Aside from the rights and wrongs of what your DSis is planning (I smell bullshit, your mum hasnt written a will and your DSis is going to claim she has always lived there), your Dad has a right to know what is being planned with HIS property.

He has a right to his money back, he has a right to decided what he wants to do.

You have a moral duty to tell him and to hell with your sister.

Bogeyface · 13/11/2012 19:57

I should add that imo, if you dont tell your dad then you are as bad as they are.

whoisright · 13/11/2012 20:01

I can see the sense in what you are saying but on the other hand I know it is dsis only chance of getting a home, and my mum wants her to have it-she can be a cow but she has been ill maybe thats part of why she behaves how she does?

I do not want to be the one to make this already bad situation worse by going to my dad with this information as then I will lose my mum and sister completely. I just wish I had no part in it at all.

OP posts:
DontmindifIdo · 13/11/2012 20:03

Tell your dad - you are cheating him out of his money.

He could force the sale now anyway, if you tell him they are trying to cheat him due to his generosity of not forcing the sale when your Dsis left full time education, he could do it now, regardless if your sister is there or not.

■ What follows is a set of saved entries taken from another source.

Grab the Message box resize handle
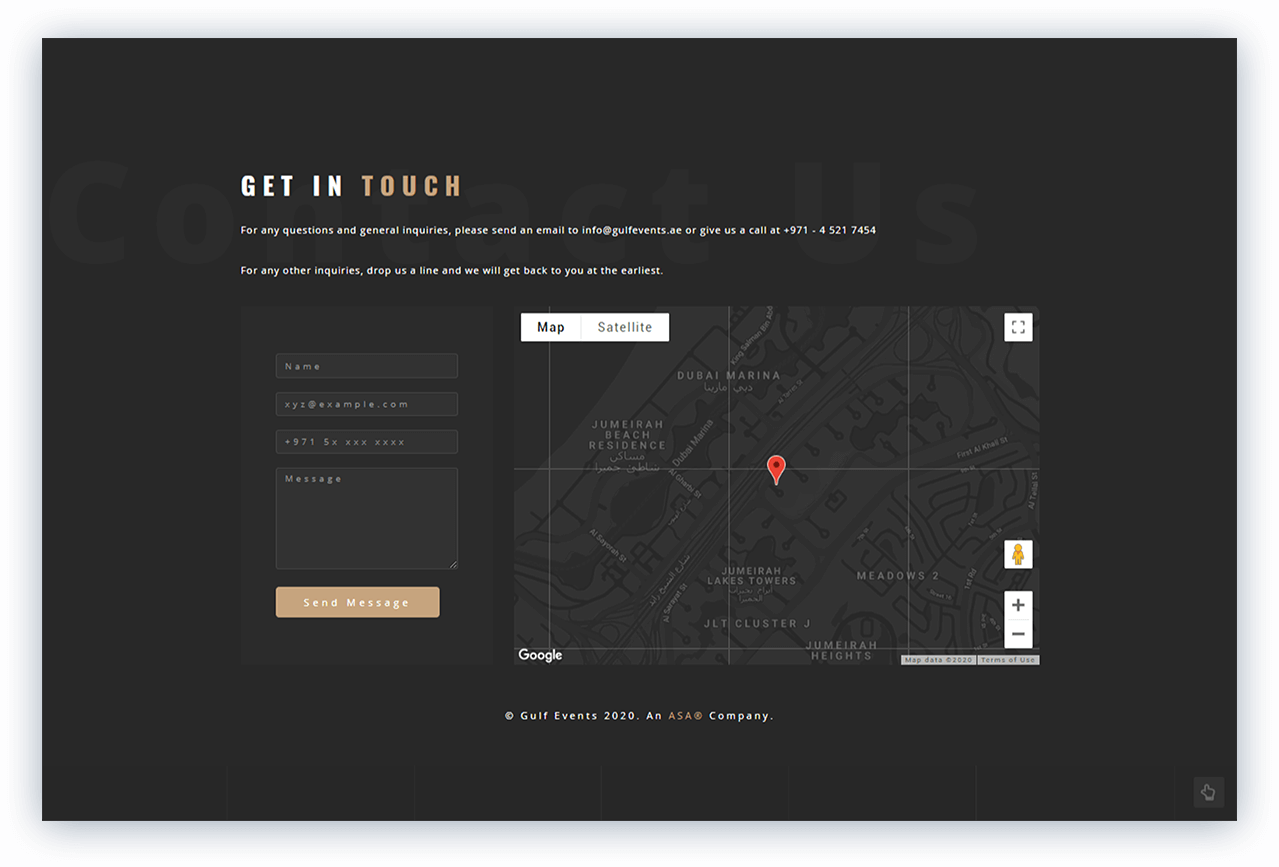 click(x=453, y=564)
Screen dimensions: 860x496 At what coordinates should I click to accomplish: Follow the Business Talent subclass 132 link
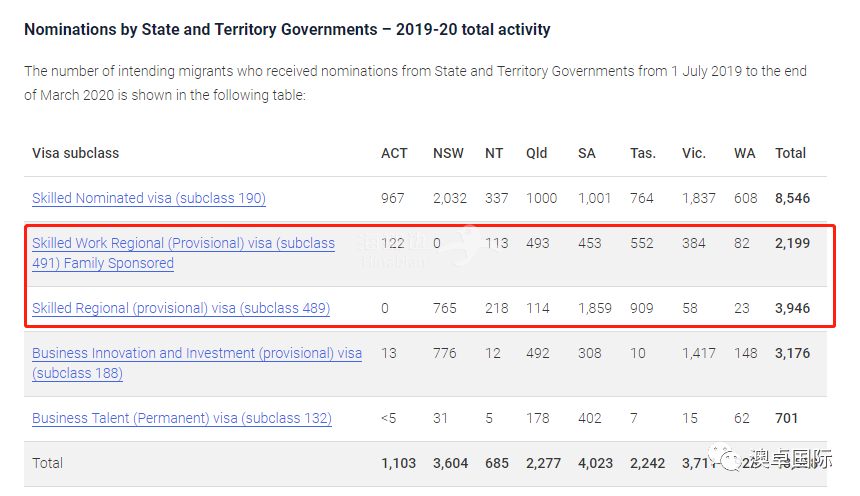(182, 418)
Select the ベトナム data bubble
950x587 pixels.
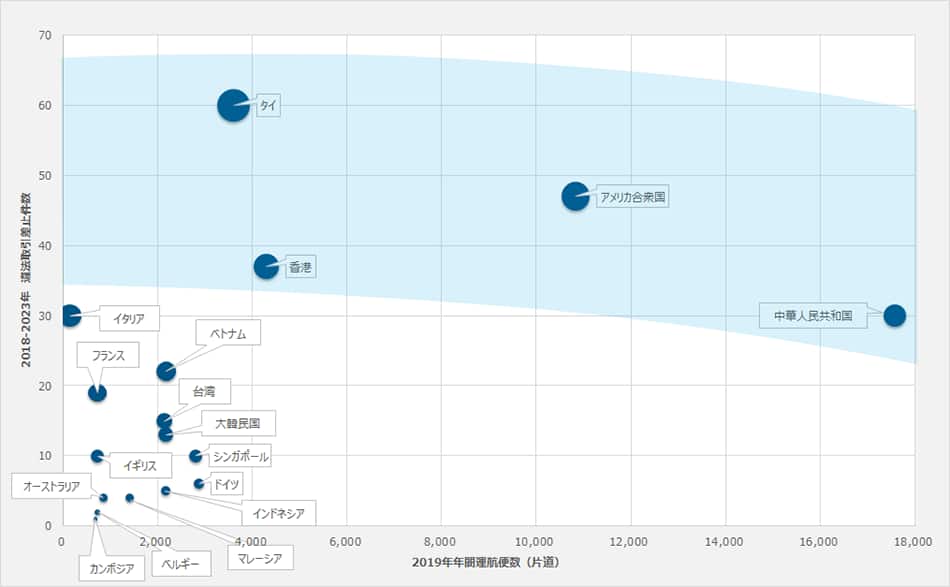click(x=166, y=371)
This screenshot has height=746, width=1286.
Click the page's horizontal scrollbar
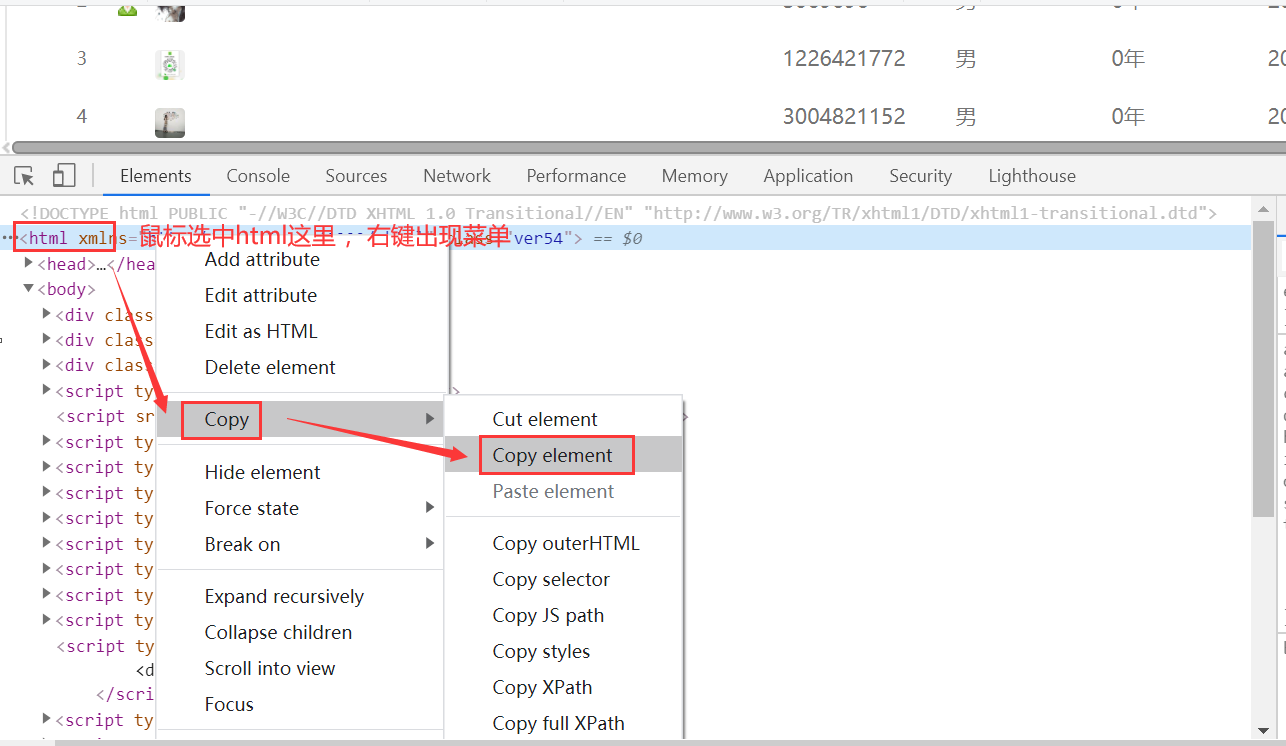point(640,148)
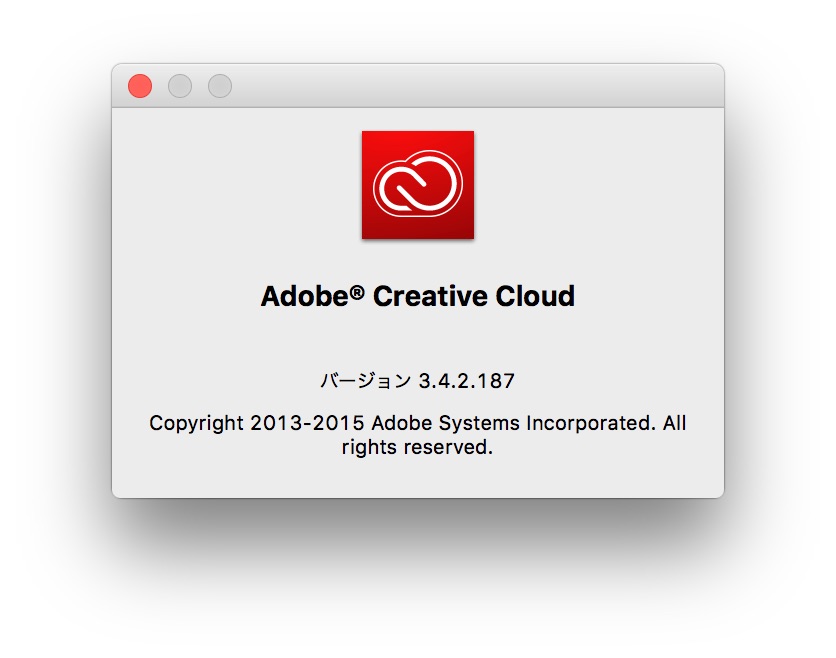Click the rights reserved line

click(x=418, y=448)
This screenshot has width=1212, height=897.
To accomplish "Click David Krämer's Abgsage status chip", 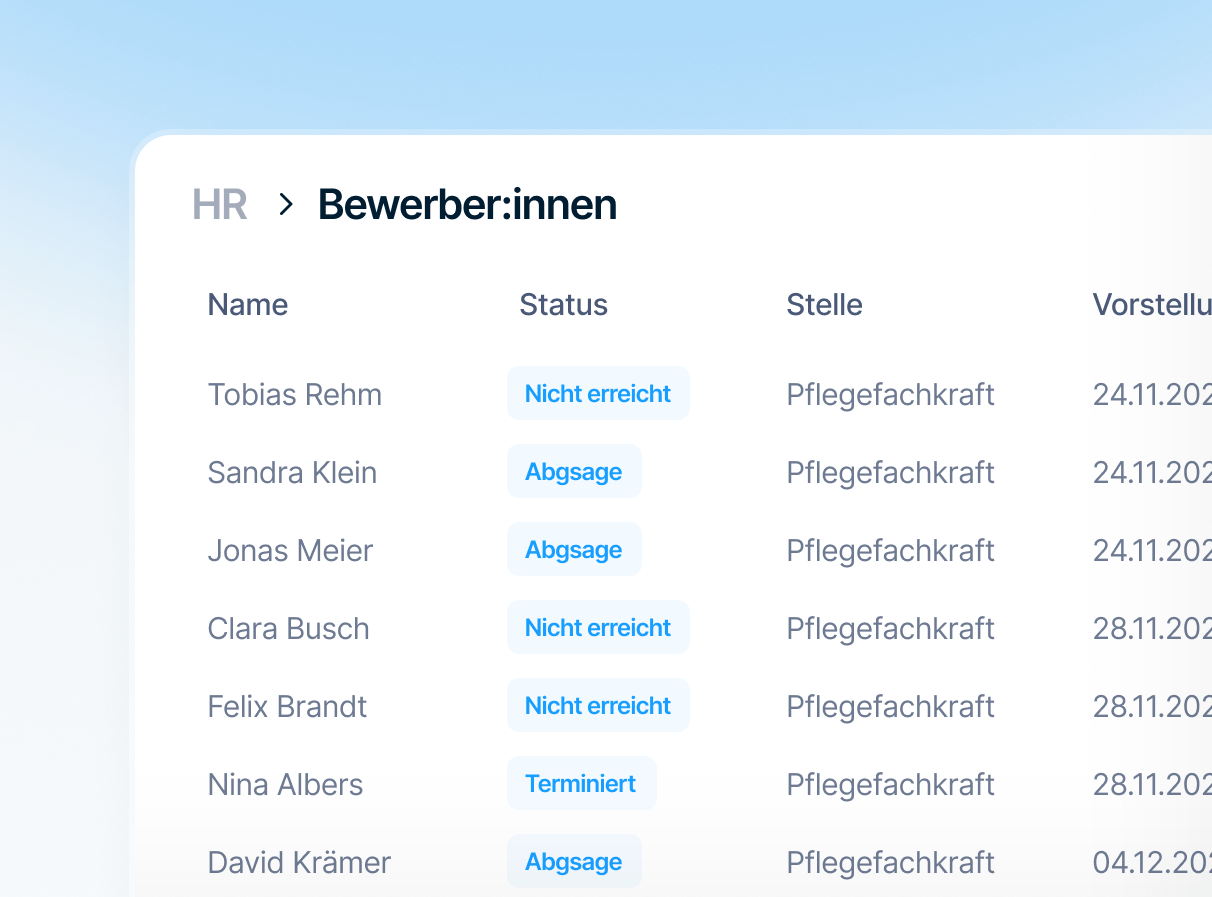I will point(574,861).
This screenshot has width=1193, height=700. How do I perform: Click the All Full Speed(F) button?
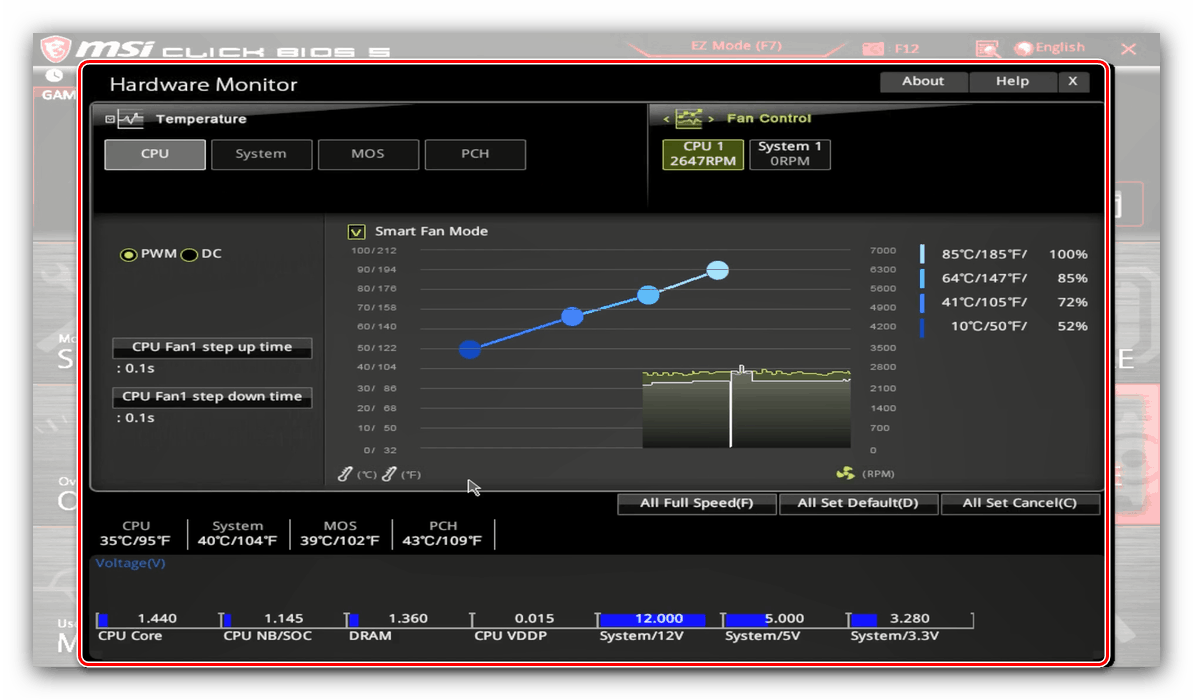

Get your brother on side re talking to your dad.

Your sister will then have 30 years to 'get over' the fact she's not going to get the house.

whoisright · 13/11/2012 20:03

They will be HATEFUL to me if I did this and after going through hell years ago when they threw me out I cant be in that place again.

I am really in a state over this

OP posts:
expatinscotland · 13/11/2012 20:06

I agree with Bogeyface. It is his property, too. She will not be able to dispose of it as she pleases without his permission. He has a legal claim on his stake.

Your sister's just a loafing, lazy, entitled cow. It's a mug's game to have anything to do with her at all.

Bilbobagginstummy · 13/11/2012 20:07

Suggest your brother tells your dad. Grin

expatinscotland · 13/11/2012 20:08

'They will be HATEFUL to me if I did this and after going through hell years ago when they threw me out I cant be in that place again.

I am really in a state over this'

Hateful to you for telling your dad the truth about a home that is 33% his?

The hell with pair of them, they sound like a pair of twisted twats who don't deserve to have either you or your brother in their lives.

And guess what, even if their little plan goes off and your vile sister gets in there, your dady still owns 33% of that property.

expatinscotland · 13/11/2012 20:09

They threw you out?

Why on Earth are you bothering with a so-called mum who'd throw out her child?

YY, get your brother to tell your dad.